Bootstrapping Trust Part 1

Whether you are an encryption expert or a newcomer, welcome! This series is for you! It assumes you know nothing and takes you from soup to nuts on how to bootstrap trust with the intent to power a Zero Trust security model. The process and thinking described in this series are the direct output of developing the same system for the Ziti open source project. Ziti can be found on the GitHub project page for OpenZiti. The series starts with the basics and dovetails into Ziti's Enrollment system.

The parts are as follows.

Zero Trust

This entire series assumes some familiarity with Zero Trust. If you do not have a strong background in it, that is fine. This section should give the reader enough context to make use of the entire series. If a more in-depth understanding is desired, please consider reading Zero Trust Networks: Building Secure Systems in Untrusted Networks by Evan Gilman.

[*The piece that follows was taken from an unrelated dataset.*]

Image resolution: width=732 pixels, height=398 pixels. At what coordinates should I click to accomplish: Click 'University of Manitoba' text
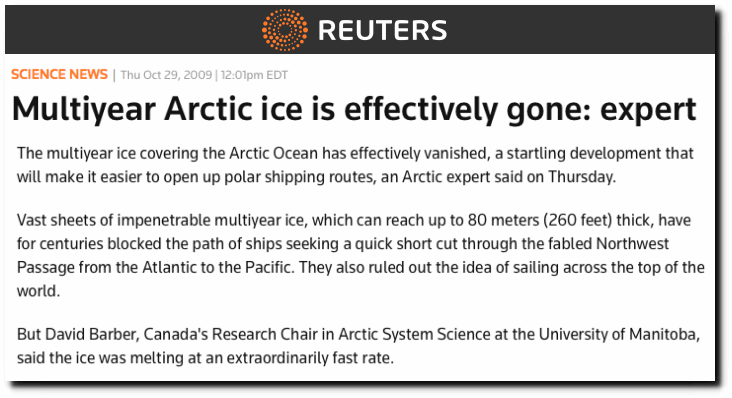[619, 335]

Zero Trust is a security model that requires strict identity authentication and access verification on every connection at all times. It sets the tone for a system's security to say, "this system shall never assume the identity or access of any connection." Before the Zero Trust security models, IT infrastructures were set up as a series of security perimeters. Think of as a castle with walls and moats. The castle would have a set number of entry points with guards. Once past the guards and inside the castle, any visitors were trusted and had access to the castle. In the real world, passing the guards is analogous to authenticating with a machine or, at worst, connect the office network via WiFi or ethernet cable.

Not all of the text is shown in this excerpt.